Emission Inventory Plans and Reports:
- Facilities meeting the applicability criteria must prepare air toxics emission inventory plans and emission inventory reports. CARB's Emission Inventory Criteria and Guidelines provide assistance in preparing these documents.
- Facilities must submit a proposed emission inventory plan to MBARD detailing how emissions will be measured or calculated, which MBARD must approve, modify, or return the inventory plan to the operator for revisions within 120 days.
- Once MBARD approves a plan, the facility operator must implement the plan and submit the emission inventory within 180 days.
- Facilities subject to the program must update their emission inventories every four years
- After reviewing emission inventory data, MBARD must rank facilities for purposes of risk assessment into high, intermediate, and low priority categories. Facilities will be re-prioritized if their inventory update shows any significant changes.
- MBARD priority categories consider potency, toxicity, quantity, and volume of hazardous materials released, and a facility's proximity to potential receptors. Additional information on prioritization along with guideline documentation can be found at http://www.arb.ca.gov/ab2588/prioritization.htm
- Within 150 days of designation, high priority facilities and other facilities identified by the District must prepare and submit a health risk assessment (HRA) to the District. The HRA includes a comprehensive analysis of the dispersion of hazardous substances, the potential for human exposure, and a quantitative assessment of both individual and population wide health risks. OEHHA's Air Toxics Hot Spots Program Guidance Manual for Preparation of Health Risk Assessments supersedes previously published risk assessment methods.

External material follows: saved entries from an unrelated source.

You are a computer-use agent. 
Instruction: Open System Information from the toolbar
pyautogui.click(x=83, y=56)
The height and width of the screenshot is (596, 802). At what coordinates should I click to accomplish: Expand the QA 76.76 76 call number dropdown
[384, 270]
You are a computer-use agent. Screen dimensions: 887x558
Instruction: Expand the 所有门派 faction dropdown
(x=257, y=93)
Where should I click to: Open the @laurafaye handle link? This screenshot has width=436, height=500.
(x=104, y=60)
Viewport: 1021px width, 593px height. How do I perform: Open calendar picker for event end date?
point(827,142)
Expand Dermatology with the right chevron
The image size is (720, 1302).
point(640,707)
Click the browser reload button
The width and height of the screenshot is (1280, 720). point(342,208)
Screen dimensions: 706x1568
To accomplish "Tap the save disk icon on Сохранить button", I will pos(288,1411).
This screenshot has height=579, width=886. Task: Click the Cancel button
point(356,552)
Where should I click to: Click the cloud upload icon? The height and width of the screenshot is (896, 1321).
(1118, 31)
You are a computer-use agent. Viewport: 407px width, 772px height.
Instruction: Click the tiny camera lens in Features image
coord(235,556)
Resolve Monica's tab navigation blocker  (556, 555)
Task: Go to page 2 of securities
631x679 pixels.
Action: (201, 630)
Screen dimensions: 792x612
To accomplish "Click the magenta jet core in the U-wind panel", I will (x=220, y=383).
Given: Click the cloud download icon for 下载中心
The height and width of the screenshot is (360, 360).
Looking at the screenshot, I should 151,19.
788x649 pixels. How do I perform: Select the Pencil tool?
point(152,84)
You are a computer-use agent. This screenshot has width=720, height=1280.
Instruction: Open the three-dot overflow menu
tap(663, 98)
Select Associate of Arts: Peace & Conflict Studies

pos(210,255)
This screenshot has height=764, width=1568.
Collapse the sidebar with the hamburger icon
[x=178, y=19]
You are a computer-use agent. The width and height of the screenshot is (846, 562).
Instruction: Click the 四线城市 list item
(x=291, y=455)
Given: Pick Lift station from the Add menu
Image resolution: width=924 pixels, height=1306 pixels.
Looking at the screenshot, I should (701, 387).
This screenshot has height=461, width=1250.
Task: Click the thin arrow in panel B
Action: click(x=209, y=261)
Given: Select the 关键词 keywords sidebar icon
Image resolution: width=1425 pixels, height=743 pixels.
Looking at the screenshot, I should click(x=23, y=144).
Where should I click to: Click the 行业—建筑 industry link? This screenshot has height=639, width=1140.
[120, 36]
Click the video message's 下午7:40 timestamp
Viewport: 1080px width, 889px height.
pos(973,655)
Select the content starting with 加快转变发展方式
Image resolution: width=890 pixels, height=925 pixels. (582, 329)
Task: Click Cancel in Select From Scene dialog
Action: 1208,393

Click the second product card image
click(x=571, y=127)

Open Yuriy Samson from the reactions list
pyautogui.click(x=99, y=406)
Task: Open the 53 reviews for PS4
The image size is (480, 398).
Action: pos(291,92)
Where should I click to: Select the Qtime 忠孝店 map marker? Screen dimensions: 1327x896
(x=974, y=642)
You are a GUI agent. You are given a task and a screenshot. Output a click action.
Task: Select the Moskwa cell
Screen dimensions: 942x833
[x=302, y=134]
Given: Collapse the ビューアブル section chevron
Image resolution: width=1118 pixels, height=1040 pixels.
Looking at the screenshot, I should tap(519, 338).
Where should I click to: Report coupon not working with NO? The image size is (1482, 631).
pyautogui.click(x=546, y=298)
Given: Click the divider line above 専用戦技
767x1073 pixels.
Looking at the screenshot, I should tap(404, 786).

- Once the HRA is reviewed by OEHHA and approved by MBARD, the facility must notify all exposed persons of the risk assessment results if MBARD determines that there is a potentially significant health risk (cancer greater than 10 in a million significant risk threshold and non-cancer - hazard index (HI) or total HI greater than 1) or case-by-case consultation with OEHHA recommended.
- ARB provides general and specific data on toxics at http://www.arb.ca.gov/toxics/cti/cti.htm. ARB also provides facility inventory data at http://www.arb.ca.gov/app/emsinv/facinfo/facinfo.php.
- Facilities determined to have a significant risk must conduct an airborne toxic risk reduction audit and develop a plan to implement risk reduction measures. These facilities must submit the audit and plan to the MBARD within 6 months of the determination. The documents must describe the risk reduction methods the facility will use to reduce its risk below the level of significance within 5 years. MBARD may shorten or lengthen the time period under certain conditions.
- The Act prescribes penalties for failure to comply or for knowingly submitting false information. Civil penalties range from $500 to $25,000 for each day in violation. The Act also penalizes for facilities for failure to submit a complete audit and plan or failure to implement the measures set forth in the plan.
What are the Fees?
CARB adopted a fee regulation, which recovers the state's implementation costs. Further information on the regulation and its annual status reports can be found at www.arb.ca.gov/ab2588/2588fees.htm
The regulation establishes each district's share of state costs and provided MBARD the authority to adopt Rule 305, AB2588 Implementation Fees to recover the program's costs. MBARD must collect fees from all facilities subject to the Act and remit the district's share of the state costs to the CARB.
Fee categories are based on prioritization scores and health risk assessment results. Fees are based on toxic emissions and facility risk priority to the extent possible and generally increase with increasing risks. Sources not remitting fees to MBARD within 60 days of receipt of the fee notice are subject to additional late fees. Further detail is found in Rule 305.